■ **Exercise directions**
Copy every line from the records below that holds the word "Expand".

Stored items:
Segment Open
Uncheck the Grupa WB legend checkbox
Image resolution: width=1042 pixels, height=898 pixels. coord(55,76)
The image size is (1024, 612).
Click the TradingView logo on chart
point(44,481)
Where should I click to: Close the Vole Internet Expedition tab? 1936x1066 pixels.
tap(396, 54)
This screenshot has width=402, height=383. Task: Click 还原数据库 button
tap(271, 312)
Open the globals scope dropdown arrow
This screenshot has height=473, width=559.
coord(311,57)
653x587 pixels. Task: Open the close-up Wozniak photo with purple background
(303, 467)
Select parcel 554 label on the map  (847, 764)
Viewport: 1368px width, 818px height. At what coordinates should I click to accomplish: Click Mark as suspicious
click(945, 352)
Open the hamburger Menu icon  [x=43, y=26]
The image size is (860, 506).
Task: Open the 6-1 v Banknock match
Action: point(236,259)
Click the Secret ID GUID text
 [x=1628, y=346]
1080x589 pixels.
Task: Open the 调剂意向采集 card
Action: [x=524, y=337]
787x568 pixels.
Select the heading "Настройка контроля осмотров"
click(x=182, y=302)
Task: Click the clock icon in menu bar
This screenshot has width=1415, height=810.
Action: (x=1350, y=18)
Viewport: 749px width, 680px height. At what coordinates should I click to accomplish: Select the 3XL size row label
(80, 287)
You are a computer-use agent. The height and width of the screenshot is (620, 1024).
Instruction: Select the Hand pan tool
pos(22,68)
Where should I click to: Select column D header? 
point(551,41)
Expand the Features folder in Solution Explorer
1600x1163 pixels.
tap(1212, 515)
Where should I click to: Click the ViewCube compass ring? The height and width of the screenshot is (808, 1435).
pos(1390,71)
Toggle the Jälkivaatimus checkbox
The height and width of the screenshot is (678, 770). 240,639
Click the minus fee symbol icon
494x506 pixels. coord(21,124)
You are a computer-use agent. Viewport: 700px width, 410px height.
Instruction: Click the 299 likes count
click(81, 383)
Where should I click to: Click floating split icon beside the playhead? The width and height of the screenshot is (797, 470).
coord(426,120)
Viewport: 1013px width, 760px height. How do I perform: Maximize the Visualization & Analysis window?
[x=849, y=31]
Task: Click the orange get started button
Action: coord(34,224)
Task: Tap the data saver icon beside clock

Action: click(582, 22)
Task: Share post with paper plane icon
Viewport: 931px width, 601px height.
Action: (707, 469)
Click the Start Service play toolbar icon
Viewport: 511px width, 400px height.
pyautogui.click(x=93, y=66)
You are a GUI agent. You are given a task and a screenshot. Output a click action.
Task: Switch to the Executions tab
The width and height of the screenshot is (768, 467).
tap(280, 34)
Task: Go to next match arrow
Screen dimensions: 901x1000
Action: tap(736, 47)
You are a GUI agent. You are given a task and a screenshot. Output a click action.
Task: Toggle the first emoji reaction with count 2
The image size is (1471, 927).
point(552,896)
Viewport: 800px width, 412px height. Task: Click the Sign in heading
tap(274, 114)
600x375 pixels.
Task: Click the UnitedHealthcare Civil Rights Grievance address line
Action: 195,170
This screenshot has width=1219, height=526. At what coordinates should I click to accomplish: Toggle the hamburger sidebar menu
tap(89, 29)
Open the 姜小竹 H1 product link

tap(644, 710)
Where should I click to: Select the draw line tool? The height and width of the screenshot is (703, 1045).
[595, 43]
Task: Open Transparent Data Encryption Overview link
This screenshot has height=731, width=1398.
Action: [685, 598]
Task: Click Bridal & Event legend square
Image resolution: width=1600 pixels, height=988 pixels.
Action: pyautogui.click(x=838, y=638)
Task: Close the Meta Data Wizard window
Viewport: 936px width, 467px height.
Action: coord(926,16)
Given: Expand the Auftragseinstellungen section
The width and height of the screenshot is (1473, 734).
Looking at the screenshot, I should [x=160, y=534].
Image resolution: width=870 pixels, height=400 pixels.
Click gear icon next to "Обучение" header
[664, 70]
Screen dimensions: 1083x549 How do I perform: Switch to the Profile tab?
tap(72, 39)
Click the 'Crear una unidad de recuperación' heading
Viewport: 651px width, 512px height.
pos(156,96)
Segment Closed
■ **Output below**
Expand the Features folder in Solution Explorer
Given: Expand the Auftragseinstellungen section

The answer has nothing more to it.